Referring to FIG. 23, there is shown a voltage signal 2170 representative of a constant RPM that may be generated by the relative rotation sensor 2010 of FIG. 22. Time (ms) is along the “X” axis and voltage (V) is along the “Y” axis. The voltage signal 2170 may have a nominal voltage amplitude 2172 during a majority of the rotation and a peak voltage amplitude 2174 associated with a sector 2162 (FIG. 22), the voltage spike being caused by the offset magnets 2164 at the sector 2162 (FIG. 22).

Referring to FIG. 24, there is shown a voltage signal 2180 representative of a transition from a higher RPM to a lower RPM that may be generated by the relative rotation sensor 2010 of FIG. 22. A full rotation is shown at the higher RPM and at the lower RPM. As before, time (ms) is along the “X” axis and voltage (V) is along the “Y” axis. The voltage signal 2180 may have a first segment 2182 associated with a given rotational speed and a second segment 2184 associated with a relatively lower rotational speed. Due to the relatively higher rotational speed, the first segment 2182 has a larger voltage amplitude and a shorter period that the second segment 2184. Further, due to the Halbach array at the sector 2162 (FIG. 22), voltage peaks 2188 are generated, which as described before provide a momentary indication of relative orientation between the rotating section 2004 and the non-rotating section 2002. While the magnetic peak, or signature, would occur at say each 600 ms for the first rotary speed, the marker signature would occur every 1200 ms for the second rotary speed.

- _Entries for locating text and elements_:
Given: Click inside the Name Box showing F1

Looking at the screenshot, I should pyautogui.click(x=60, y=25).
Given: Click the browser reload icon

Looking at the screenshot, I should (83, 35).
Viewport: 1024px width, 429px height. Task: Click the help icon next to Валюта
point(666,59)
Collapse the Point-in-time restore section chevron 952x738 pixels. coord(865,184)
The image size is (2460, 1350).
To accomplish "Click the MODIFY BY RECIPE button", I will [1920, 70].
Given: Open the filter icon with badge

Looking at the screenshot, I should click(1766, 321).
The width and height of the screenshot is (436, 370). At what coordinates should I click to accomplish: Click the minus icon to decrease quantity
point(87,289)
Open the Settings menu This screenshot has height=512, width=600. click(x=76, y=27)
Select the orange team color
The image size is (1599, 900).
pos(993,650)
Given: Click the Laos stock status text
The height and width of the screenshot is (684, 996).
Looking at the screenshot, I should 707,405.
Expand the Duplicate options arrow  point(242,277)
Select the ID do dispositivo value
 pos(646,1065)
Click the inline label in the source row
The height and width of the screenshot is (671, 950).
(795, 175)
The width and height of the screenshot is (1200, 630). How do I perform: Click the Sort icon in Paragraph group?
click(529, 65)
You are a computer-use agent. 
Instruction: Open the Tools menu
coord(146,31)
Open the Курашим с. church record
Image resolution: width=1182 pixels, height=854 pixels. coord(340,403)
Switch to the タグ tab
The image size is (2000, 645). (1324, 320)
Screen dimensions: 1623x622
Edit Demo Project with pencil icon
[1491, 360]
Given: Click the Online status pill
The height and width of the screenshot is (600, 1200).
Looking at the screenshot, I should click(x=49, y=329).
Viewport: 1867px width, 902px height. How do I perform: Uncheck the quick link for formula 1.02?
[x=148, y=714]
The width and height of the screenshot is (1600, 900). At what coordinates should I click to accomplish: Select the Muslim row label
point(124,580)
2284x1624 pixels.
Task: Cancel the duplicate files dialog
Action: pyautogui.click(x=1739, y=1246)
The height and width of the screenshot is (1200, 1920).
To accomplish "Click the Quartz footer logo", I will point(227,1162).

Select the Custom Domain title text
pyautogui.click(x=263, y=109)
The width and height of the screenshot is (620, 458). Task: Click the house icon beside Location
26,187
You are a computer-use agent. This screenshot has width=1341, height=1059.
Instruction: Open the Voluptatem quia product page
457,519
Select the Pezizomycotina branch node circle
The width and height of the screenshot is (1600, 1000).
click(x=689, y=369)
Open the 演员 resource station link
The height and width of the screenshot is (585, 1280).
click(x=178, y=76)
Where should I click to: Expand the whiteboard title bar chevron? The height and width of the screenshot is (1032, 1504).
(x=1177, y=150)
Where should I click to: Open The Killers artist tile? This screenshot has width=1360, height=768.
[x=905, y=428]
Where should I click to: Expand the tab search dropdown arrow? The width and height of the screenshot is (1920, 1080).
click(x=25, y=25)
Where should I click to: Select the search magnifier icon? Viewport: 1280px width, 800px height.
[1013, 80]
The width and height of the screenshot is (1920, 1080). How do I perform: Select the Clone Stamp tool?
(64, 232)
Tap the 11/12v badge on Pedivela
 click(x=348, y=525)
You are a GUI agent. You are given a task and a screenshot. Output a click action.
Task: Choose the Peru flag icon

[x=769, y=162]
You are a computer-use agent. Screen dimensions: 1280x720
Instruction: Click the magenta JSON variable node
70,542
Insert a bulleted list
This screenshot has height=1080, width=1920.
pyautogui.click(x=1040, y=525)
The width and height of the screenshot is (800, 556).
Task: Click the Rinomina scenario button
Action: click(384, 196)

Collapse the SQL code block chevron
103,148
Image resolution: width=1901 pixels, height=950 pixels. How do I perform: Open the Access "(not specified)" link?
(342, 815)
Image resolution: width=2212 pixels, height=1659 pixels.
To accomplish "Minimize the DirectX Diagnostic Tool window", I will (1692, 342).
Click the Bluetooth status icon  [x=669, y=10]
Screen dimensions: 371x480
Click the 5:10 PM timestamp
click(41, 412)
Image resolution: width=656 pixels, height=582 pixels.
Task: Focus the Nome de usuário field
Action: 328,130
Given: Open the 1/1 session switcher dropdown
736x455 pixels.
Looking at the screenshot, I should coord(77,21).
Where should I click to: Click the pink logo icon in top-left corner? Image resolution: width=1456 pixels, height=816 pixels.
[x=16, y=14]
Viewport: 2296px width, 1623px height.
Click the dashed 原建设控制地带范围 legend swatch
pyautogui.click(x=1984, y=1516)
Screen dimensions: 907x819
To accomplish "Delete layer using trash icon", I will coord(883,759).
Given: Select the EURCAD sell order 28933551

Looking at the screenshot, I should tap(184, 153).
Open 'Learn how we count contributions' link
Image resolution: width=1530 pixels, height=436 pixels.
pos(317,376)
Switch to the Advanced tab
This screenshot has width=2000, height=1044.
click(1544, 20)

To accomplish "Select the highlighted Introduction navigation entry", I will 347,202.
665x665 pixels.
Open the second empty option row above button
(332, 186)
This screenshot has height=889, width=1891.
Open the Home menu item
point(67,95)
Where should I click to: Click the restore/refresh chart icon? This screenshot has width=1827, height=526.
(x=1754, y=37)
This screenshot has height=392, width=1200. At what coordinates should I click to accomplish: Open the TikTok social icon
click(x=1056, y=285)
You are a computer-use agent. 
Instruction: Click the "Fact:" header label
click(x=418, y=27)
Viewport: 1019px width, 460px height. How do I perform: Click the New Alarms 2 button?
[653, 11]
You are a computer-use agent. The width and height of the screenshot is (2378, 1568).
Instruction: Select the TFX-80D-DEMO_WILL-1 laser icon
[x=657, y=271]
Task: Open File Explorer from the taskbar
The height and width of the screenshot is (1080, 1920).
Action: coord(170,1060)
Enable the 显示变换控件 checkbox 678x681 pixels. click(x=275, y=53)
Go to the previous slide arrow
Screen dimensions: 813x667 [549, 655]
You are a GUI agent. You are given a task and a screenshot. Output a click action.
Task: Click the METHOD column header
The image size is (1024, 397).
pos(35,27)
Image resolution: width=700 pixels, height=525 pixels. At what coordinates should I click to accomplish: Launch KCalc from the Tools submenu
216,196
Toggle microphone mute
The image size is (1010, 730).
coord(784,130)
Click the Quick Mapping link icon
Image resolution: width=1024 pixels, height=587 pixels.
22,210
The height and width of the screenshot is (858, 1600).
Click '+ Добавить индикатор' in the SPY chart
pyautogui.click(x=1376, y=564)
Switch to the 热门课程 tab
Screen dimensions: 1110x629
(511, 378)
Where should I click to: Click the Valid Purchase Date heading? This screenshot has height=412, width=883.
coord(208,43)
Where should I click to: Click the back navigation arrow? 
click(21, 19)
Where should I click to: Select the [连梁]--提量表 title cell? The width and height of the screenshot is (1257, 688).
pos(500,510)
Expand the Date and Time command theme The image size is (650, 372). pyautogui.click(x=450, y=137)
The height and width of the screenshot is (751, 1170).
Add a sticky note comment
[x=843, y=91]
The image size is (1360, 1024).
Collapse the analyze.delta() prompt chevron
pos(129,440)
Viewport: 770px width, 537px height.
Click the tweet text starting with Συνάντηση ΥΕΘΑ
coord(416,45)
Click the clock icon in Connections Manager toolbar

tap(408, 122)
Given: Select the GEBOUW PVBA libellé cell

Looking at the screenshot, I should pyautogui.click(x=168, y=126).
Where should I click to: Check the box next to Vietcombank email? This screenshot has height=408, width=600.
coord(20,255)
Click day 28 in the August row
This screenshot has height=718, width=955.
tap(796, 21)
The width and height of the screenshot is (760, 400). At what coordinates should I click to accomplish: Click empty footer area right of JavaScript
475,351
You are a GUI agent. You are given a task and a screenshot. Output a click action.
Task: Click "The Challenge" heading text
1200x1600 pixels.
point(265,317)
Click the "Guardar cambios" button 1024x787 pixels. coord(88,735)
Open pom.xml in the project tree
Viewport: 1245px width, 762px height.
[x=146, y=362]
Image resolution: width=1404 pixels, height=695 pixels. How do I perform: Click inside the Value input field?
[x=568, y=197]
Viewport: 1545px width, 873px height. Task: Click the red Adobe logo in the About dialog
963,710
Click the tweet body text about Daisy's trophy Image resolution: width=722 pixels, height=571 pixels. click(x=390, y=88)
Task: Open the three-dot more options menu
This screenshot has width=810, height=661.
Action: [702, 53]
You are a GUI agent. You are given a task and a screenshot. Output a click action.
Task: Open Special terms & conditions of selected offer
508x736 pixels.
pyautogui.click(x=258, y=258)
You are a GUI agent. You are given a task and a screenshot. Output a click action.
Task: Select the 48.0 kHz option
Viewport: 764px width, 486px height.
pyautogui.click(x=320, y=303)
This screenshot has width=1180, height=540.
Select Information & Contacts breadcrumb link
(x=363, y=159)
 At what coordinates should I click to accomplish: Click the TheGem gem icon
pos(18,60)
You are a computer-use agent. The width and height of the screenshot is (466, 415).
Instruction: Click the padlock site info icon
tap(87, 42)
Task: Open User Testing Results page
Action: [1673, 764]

- _DIRECTIONS FOR THIS TASK_:
Answer these questions from the rotation-sensor text:
(a) What causes the voltage spike at sector 2162 in the signal of FIG. 23?
(b) According to the FIG. 24 description, why does the first segment 2182 have a larger voltage amplitude and a shorter period?
(c) How often does the marker signature occur at the second rotary speed?

- _ANSWER TO THIS PROBLEM_:
(a) The offset magnets 2164 at sector 2162.
(b) Because of its relatively higher rotational speed.
(c) Every 1200 ms.